| STORED DATA |
BEGIN
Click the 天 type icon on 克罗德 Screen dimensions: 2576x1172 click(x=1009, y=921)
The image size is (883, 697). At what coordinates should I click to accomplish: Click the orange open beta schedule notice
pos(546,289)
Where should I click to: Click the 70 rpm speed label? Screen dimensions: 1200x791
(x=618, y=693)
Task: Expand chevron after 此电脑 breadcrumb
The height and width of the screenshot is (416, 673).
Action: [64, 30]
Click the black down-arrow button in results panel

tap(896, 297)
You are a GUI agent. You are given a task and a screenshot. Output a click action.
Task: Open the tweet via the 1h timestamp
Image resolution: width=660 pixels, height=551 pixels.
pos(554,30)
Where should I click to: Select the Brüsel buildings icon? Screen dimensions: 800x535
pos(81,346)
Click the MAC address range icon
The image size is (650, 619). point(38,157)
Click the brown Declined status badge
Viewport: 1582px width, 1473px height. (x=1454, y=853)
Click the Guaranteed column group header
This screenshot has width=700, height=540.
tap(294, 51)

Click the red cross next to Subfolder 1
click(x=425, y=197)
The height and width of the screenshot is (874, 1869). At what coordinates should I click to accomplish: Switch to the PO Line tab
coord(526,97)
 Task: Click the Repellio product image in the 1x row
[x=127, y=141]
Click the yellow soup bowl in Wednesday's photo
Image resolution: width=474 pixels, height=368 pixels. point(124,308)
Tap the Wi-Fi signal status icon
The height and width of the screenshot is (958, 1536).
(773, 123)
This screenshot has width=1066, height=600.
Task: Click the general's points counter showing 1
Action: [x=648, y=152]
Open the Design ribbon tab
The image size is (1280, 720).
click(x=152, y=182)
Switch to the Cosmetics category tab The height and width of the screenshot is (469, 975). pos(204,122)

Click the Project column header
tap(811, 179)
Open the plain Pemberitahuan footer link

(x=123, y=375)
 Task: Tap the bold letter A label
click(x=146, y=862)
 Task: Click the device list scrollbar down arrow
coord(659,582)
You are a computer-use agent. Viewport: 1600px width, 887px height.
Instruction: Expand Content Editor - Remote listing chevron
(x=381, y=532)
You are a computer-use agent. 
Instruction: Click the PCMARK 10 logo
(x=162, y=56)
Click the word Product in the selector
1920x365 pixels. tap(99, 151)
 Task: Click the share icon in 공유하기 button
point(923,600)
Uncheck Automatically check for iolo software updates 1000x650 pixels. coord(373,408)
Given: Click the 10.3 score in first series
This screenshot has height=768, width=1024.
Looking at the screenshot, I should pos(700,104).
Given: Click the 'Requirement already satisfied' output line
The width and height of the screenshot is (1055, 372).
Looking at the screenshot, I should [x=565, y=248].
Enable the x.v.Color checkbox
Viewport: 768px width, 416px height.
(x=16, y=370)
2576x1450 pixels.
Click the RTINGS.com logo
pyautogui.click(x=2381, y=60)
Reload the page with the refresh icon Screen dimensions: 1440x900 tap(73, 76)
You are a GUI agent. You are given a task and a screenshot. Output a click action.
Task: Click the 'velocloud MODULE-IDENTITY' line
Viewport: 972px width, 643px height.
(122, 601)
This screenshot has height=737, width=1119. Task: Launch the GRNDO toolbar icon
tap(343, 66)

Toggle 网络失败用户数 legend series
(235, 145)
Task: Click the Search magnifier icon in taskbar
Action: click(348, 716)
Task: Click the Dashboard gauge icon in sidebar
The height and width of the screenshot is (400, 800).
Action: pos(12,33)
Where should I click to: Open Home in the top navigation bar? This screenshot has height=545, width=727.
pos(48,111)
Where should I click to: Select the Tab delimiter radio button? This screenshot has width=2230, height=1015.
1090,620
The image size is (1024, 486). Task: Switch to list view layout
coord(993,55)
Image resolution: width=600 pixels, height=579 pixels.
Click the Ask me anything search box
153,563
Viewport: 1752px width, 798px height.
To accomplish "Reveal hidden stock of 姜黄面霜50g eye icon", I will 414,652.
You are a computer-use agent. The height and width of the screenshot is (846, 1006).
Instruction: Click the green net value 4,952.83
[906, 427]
END
| WHAT TO PRODUCE |
An exact copy of the lines from the one containing "Viewport: 1752px width, 798px height." through the end of the data above is the whole answer.

| COMPLETED TASK |
Viewport: 1752px width, 798px height.
To accomplish "Reveal hidden stock of 姜黄面霜50g eye icon", I will 414,652.
You are a computer-use agent. The height and width of the screenshot is (846, 1006).
Instruction: Click the green net value 4,952.83
[906, 427]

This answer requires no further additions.